■ Exercise: Set down exactly the lines below, from the one containing "Trendy 人氣熱話 (498, 141)" through the final line, and include no others.

Start of Source material

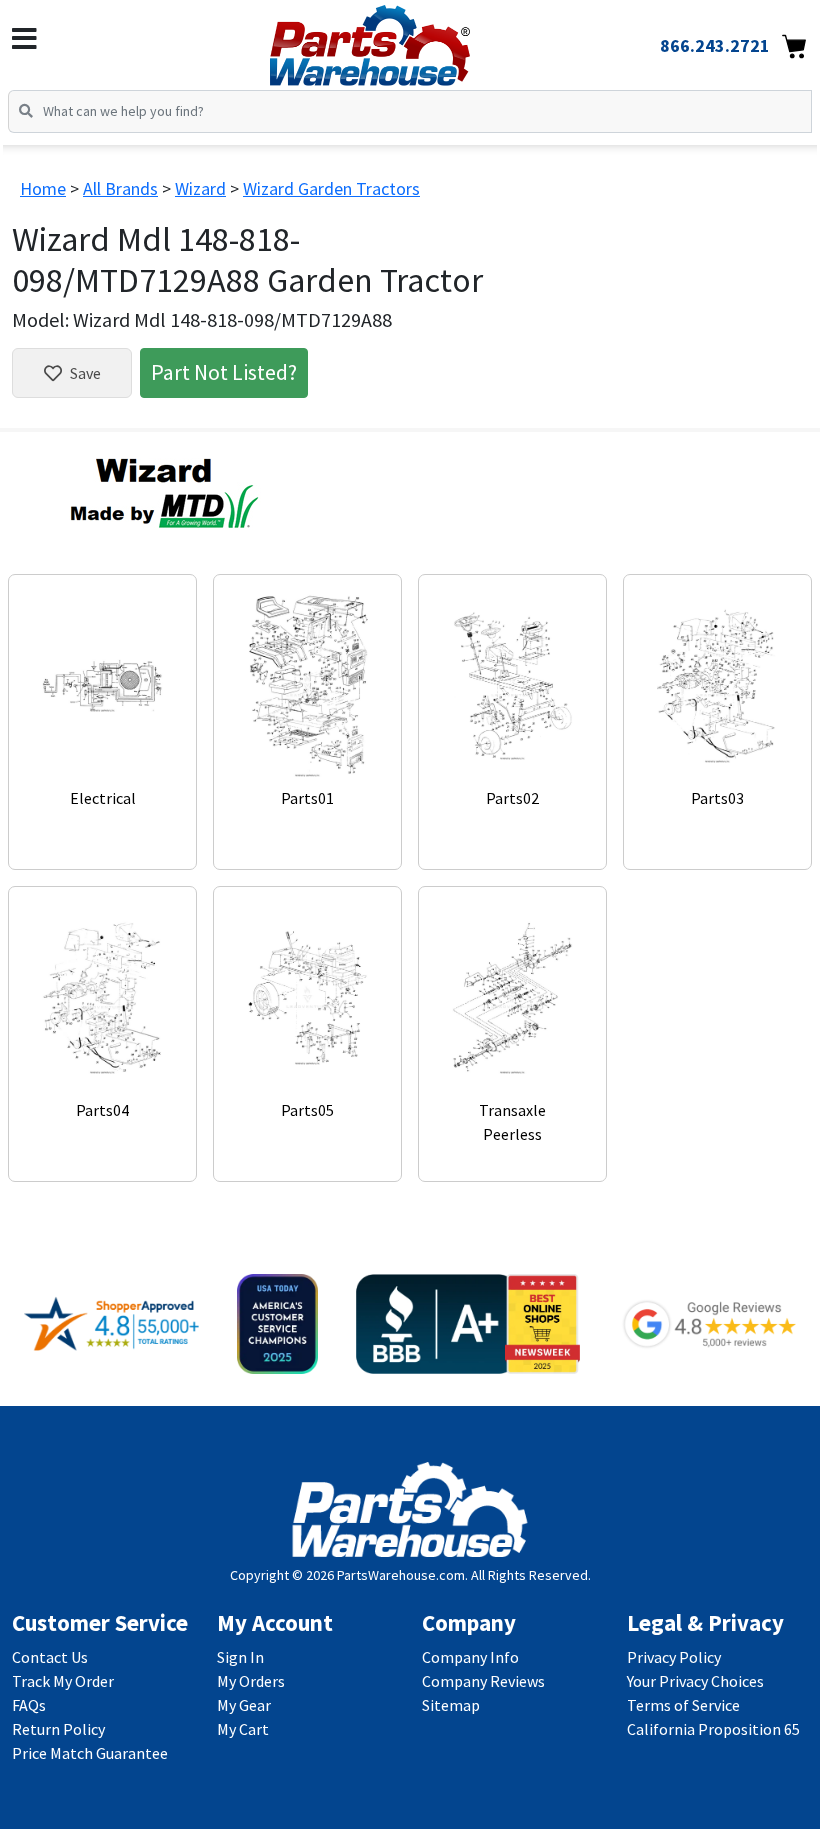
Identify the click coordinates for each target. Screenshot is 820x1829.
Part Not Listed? (224, 372)
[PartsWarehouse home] (402, 39)
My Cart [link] (243, 1729)
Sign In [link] (240, 1657)
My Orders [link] (251, 1681)
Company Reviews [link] (483, 1681)
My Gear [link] (244, 1705)
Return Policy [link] (58, 1729)
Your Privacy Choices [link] (695, 1681)
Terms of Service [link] (683, 1705)
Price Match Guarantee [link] (90, 1753)
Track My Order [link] (63, 1681)
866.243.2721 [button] (715, 45)
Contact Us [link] (50, 1657)
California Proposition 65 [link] (713, 1729)
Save (85, 373)
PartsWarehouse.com (401, 1575)
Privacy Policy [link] (674, 1657)
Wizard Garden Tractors (331, 188)
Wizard (200, 188)
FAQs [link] (29, 1705)
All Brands (120, 188)
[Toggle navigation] (24, 39)
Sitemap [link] (451, 1705)
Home (43, 188)
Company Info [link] (470, 1657)
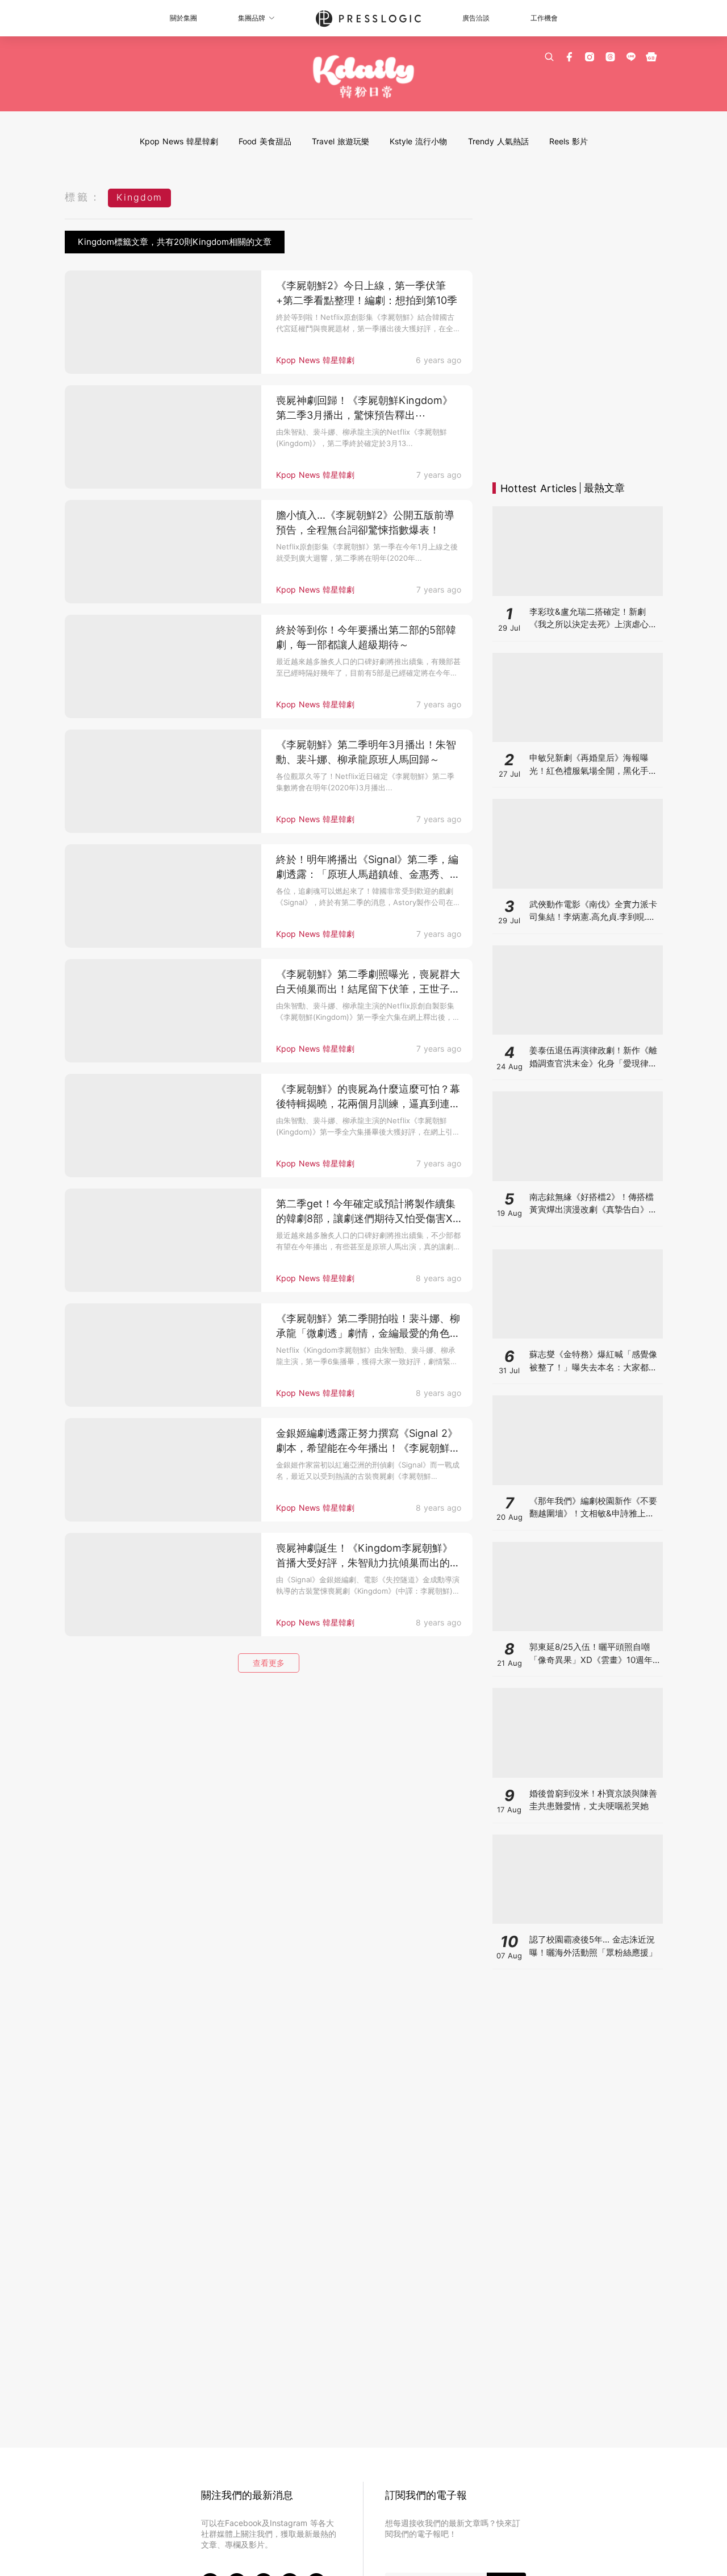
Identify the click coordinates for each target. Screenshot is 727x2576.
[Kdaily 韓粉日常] (364, 77)
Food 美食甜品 (265, 141)
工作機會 (544, 18)
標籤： (83, 197)
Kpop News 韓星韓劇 (179, 141)
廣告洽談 (476, 18)
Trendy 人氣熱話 (498, 141)
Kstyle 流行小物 (418, 141)
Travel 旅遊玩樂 (340, 141)
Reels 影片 (568, 141)
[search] (549, 57)
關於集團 (183, 18)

End of Source material

■ Exercise answer:
Trendy 人氣熱話 (498, 141)
Kstyle 流行小物 (418, 141)
Travel 旅遊玩樂 (340, 141)
Reels 影片 (568, 141)
[search] (549, 57)
關於集團 (183, 18)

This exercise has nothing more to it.